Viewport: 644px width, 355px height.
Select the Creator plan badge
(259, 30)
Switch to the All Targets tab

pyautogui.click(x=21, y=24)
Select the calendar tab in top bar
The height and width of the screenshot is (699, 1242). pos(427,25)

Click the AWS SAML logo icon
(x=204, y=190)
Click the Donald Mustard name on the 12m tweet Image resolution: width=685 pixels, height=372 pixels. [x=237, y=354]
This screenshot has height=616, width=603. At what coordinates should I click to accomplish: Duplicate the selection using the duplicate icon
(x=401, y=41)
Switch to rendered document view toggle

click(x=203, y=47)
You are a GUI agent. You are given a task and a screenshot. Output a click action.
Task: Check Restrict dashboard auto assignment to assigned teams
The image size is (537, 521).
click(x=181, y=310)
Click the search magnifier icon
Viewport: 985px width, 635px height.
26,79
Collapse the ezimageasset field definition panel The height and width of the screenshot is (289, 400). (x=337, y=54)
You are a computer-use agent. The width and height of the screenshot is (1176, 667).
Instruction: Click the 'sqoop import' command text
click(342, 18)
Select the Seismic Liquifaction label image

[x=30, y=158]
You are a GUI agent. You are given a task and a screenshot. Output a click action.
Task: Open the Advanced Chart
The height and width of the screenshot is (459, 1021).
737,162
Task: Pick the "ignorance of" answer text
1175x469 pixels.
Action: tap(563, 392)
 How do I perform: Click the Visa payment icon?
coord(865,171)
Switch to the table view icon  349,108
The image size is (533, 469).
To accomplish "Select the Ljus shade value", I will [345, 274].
==============================
EXERCISE REQUIREMENTS: Retype only the stretch of lines above starting at the one with "This screenshot has" and stopping at the one with "Task: Check Restrict", exactly as written, with both kept.

TASK SOLUTION:
This screenshot has height=616, width=603. At what coordinates should I click to accomplish: Duplicate the selection using the duplicate icon
(x=401, y=41)
Switch to rendered document view toggle

click(x=203, y=47)
You are a GUI agent. You are given a task and a screenshot. Output a click action.
Task: Check Restrict dashboard auto assignment to assigned teams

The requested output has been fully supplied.